American Holistic Health Association (AHHA) - Associated Matters
Associated Matters


Codex Guidelines impact will be far reaching.

As you learn about the Codex Alimentarius and the Codex Draft Guidelines for Vitamin and Mineral Food Supplements, there are other associated matters that are separate but related. The following is presented to assist you in understanding the nuances of each matter and the potential impact of the Codex Guidelines.

INFLUENCES
There are two opposing factions for the use and control of dietary supplements. One restricts supplement access by the public to low doses to prevent a deficiency condition, with higher doses to be under medical supervision. Pharmaceutical drugs are the preferred option for treatment. The other faction views dietary supplements as safe and appropriate for individuals to have free access to, and effective in prevention and treatment of many diseases. A review of the history of the development of the Codex Guidelines appears to support the idea that this trade regulation restricting free access to dietary supplements was initiated by the anti-supplements faction. These countries are the ones that have prevailed each time opposition attempted to stop the development of the Guidelines or to minimize the restrictions. more...

Who will benefit the most from the implementation of the Guidelines? There are many who feel the pharmaceutical industry will be the strongest beneficiary. They feel that when vitamins and minerals are no longer available in dosages sufficient for use to prevent disease, more drugs will be needed to treat the resulting illnesses. more...


DSHEA & LEGISLATION IN U.S.
The United States is one of the few countries with specific legislation to protect consumer access to dietary supplements. The key legislative protection is the Dietary Supplement Health and Education Act of 1994 (DSHEA). A number of senators and and members of Congress in Washington, DC introduce bills each year to reverse some or all of these protections. Will these elected officials use the Guidelines to strengthen their arguments that DSHEA needs to be changed?

As of July 2005 there are two pieces of legislation. These would require reporting of adverse reactions to dietary supplements. They would also give the FDA the power to declare a dietary supplement unsafe and remove it from the market based on these reports. Some point out that these safety criteria are stricter than those required by over-the-counter medications.

U.S. House of Representatives Bill 3156 -- Dietary Supplement Access and Awareness Act
This bill proposes to revise the "unreasonable risk" clause of DSHEA by significantly strengthening the FDA's ability to judge a supplement unsafe.

U.S. Senate Amendment 1379 -- attached to to U.S. Senate Department of Defense Authorization Bill 1042
This amendment requires certain dietary supplement manufacturers to report serious adverse events. It also prohibits supplements with stimulants to be available in military installation stores.


USDA & FDA
The U.S. Codex Office is under the Food Safety and Inspection Service (FSIS) of US Department of Agriculture (USDA) which is part of the U.S. Department of Health and Human Services (HHS). Dr. Frank E. Scarborough is U.S. Manager for Codex, U.S. Codex Office.

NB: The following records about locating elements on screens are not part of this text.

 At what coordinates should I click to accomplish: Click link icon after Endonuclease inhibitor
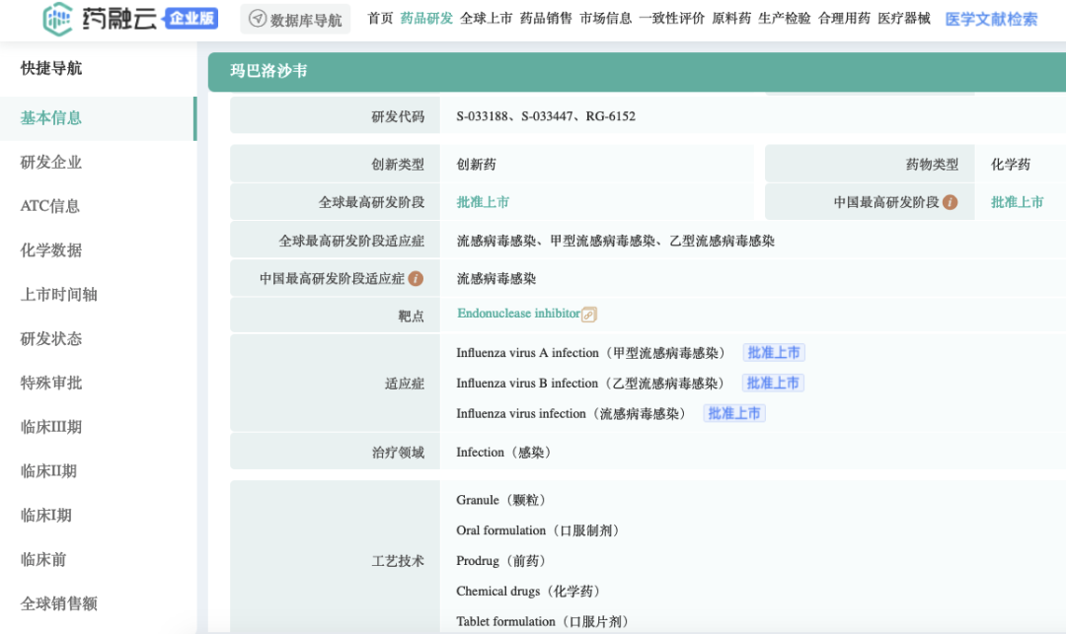pyautogui.click(x=589, y=315)
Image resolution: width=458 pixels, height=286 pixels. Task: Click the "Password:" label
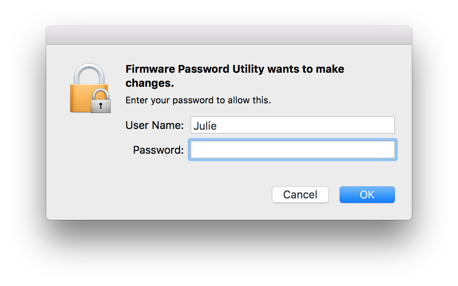158,150
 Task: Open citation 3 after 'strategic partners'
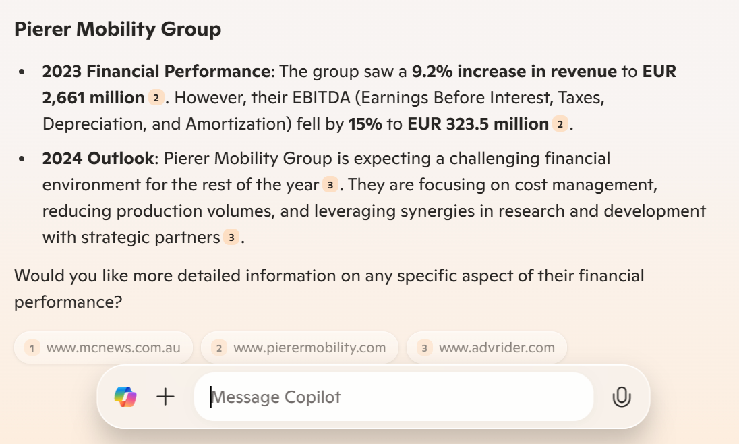[231, 238]
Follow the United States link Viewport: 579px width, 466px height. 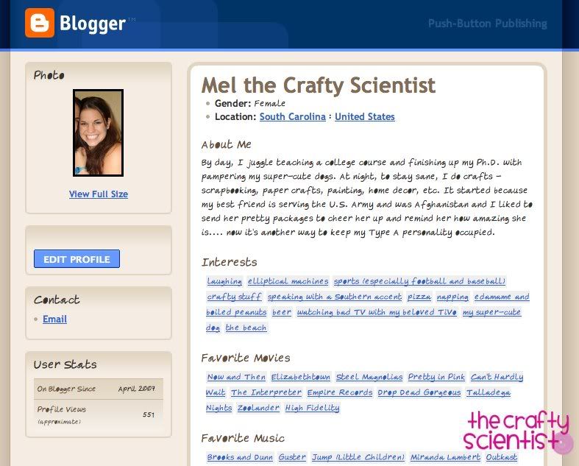pyautogui.click(x=364, y=117)
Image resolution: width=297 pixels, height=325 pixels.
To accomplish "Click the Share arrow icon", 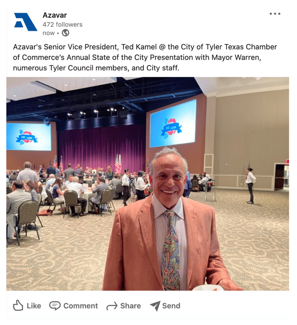I will pos(112,306).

Regulation of dietary supplements is under the Center for Food Safety and Applied Nutrition of the U.S. Food and Drug Administration (FDA), which is part of the U.S. Department of Health and Human Services (HHS). A significant number of the head delegates of U.S. delegations to Codex committees are employees of the FDA, including the delegation to the Codex Committee on Nutrition and Foods for Special Dietary Uses (CCNFSDU) which drafted the Guidelines.

Some see the FDA as having to serve two opposing agendas - pharmaceutical drugs and dietary supplements. Can they be loyal to both? Will the FDA activate a policy to harmonize DSHEA to international standards -- the Guidelines?


TRADE AGREEMENTS
The United States has signed a number of trade agreements and is in the process of negotiating more. Many view these trade agreements as threats to health freedoms within the U.S. due to the segments that give up regulatory control to others and require harmonizing national laws to match international trade standards.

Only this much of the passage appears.